In this case there are two similar functions that seem to have a linear runtime.

However, you don’t know the runtime of someFunc1 or someFunc2. Therefore the runtime may or may not be comparable.

If you notice ambiguity it is ok to call it out.

Next

Do you feel like you need to hear it all again?

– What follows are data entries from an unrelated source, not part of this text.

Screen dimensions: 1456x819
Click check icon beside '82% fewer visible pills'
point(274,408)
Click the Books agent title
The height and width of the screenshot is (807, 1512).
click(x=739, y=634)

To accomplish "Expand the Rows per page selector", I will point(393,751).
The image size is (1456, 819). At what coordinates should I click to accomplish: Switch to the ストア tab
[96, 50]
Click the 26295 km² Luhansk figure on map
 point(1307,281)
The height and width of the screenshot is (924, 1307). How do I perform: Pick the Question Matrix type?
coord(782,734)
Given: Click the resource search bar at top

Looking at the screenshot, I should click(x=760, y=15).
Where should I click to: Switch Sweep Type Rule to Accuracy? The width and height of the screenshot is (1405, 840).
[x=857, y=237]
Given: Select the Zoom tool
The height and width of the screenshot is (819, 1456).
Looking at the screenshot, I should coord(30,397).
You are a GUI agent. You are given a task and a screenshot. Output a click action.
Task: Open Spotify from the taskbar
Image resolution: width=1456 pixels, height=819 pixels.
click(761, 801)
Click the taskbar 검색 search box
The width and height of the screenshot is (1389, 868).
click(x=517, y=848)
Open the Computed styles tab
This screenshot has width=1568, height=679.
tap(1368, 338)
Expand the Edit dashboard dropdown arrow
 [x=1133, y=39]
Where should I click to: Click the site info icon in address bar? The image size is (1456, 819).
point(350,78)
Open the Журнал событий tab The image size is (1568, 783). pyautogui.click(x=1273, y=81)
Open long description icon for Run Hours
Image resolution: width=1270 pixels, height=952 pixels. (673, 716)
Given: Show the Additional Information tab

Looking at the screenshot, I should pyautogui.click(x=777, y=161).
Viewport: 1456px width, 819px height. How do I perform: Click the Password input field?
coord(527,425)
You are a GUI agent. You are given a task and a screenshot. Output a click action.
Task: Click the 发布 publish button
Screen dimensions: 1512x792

Here is a compilation of videos and resources Code Chef

Further Reading

Gayle Laakman McDowell Big O Crash Course for Uber

Wikipedia

Bonus

Prime numbers

What is the Big O for the following:

const isPrime = (num) => {
  if (num < 2) {
    return false;
  } else if (num === 2) {
    return true;
  } else {
    for (let i = 2; i < num; i++) {
      if (num % i === 0) {
        return false;
      }
    }
    return true;
  }
};

console.log(printPrimes(30));

Compared with:

const isPrime = (num) => {
  if (num < 2) {
    return false;
  } else if (num === 2) {
    return true;
  } else {
    for (let i = 2; i <= Math.sqrt(num); i++) {
      if (num % i === 0) {
        return false;
      }
    }
    return true;
  }
};

console.log(printPrimes(30));
Answer The first one has a Big O of O(n)

The second one has a Big of of O(n^ 0.5)

Binary Search Guessing Game alternative syntax/solution

A possible alternative solution for the game/automatic guesser that has more similar syntax to the example binary search code given. 
const game = () => {
  let start = 1;
  let limit = 1000;
  let midpoint = 0;
  let number = Math.ceil(Math.random() * limit);
  let values = {
    start,
    limit,
    midpoint,
  };

  // let guess = prompt(`Guess a number between 1 and 1000`);
  let counter = 1;
  while (values.midpoint !== number && counter <= 10) {
    if (values.midpoint > number) {
      values = myAutomaticGuesser(values, true);
    } else if (values.midpoint < number) {
      values = myAutomaticGuesser(values, false);
    }
    counter++;
  }

  if (counter <= 11) {
    console.log(
      `That's right! The number was ${number} and the number of guesses was ${
        counter - 1
      }`
    );
  } else {
    console.log(
      `Sorry, out of guesses! The number was ${number}
 `
    );
  }
};

const myAutomaticGuesser = ({ start, midpoint, limit }, tooHigh) => {
  if (tooHigh) {
    if (midpoint === 2) midpoint = 1;
    limit = midpoint;
    midpoint = limit - Math.floor((limit - start) / 2);
  } else {
    start = midpoint;
    midpoint = limit - Math.floor((limit - start) / 2);
  }
  return { midpoint, start, limit };
};

game();
  • What is the Big O for this game?
  • With the possible values between 1 - 1000, how often will the automatic guesser run out of guesses and lose?